L’Internet of Things è in grado di misurare offline tutto quello che i vari strumenti di raccolta dati che conosciamo benissimo, come google analytics, sono in grado di misurare online.
La misura offline, tramite opportuni sensori, dell’interazione dei clienti con uno specifico prodotto, o con una vetrina, è riportabile alla misura di interazione con una specifica pagina web.

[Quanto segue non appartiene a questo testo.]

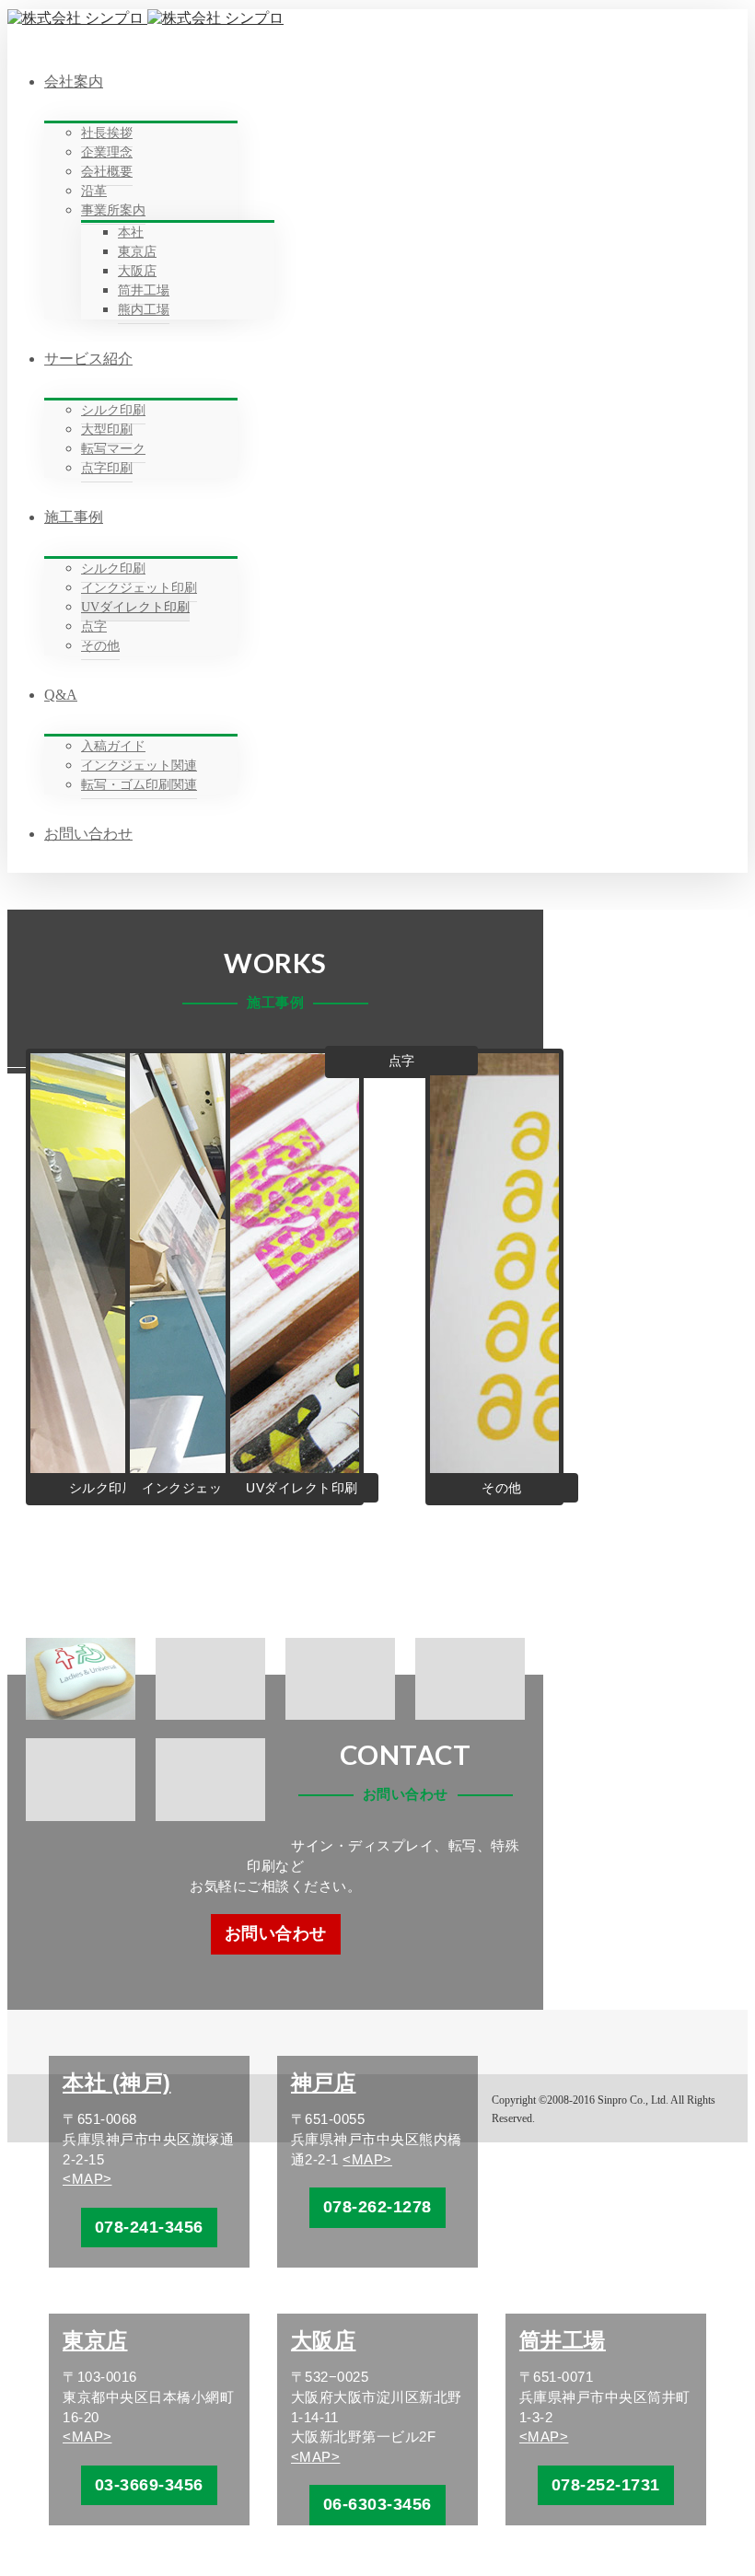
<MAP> (87, 2179)
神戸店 (323, 2082)
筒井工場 (562, 2340)
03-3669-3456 (149, 2485)
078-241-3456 (149, 2227)
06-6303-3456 (377, 2504)
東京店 (95, 2340)
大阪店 (323, 2340)
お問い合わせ (276, 1933)
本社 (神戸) (117, 2082)
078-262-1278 (377, 2207)
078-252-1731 (606, 2485)
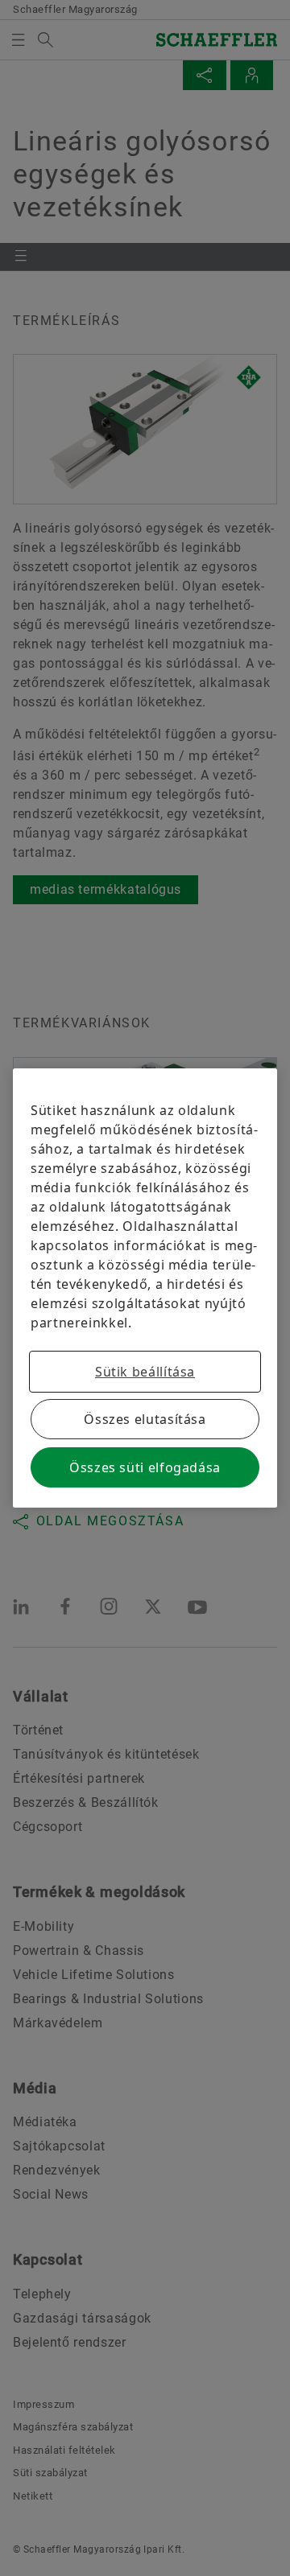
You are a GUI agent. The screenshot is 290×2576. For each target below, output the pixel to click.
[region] (145, 1288)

Penso che ragionare su questo parallelismo non sia la soluzione, ma un primo percorso da compiere per capire come evolve e in che direzione và.

Si tratta di Engagement e Internet of Things!

I problemi principali che mi vengono in mente sono:

  • individuazione di una persona durante tutta la sessione di interazione (il relativo della sessione utente)
  • misura del tempo di permanenza su una vetrina, su un prodotto, in una zona del negozio
  • analisi dell’interazione delle componenti del contesto che voglio misurare (ad esempio nella vetrina cosa attira di più l’attenzione?)
  • misura della conversione: quale emozione scaturita da cosa provoca l’impulso determinante d’acquisto?
  • interazione con la persona in base a specifici parametri (se sto per uscire da una pagina web magari viene fuori un popup che cerca di attirare la mia attenzione)
  • misura dei parametri ambientali per eventuali incroci (ad esempio se la temperatura ambiente è alta in un contesto sportivo può essere indotto un desiderio di dissetarsi, una temperatura troppo fredda invece potrebbe indurre una voglia di bevanda calda)
  • engagement vero e proprio: ottenere i dati del cliente da conservare per future interazioni.

Credo che gli oggetti connessi, opportunamente progettati, possano aiutare chi si occupa di misurazione dell’interazione offline. Per poi quindi utilizzare i dati tramite sistemi di business intelligence, e migliorare il prodotto.

Questo articolo è ancora una bozza di ragionamento, sto approfondendo il tema per arricchirlo di informazioni. E’ benvenuto chiunque voglia darmi qualche spunto.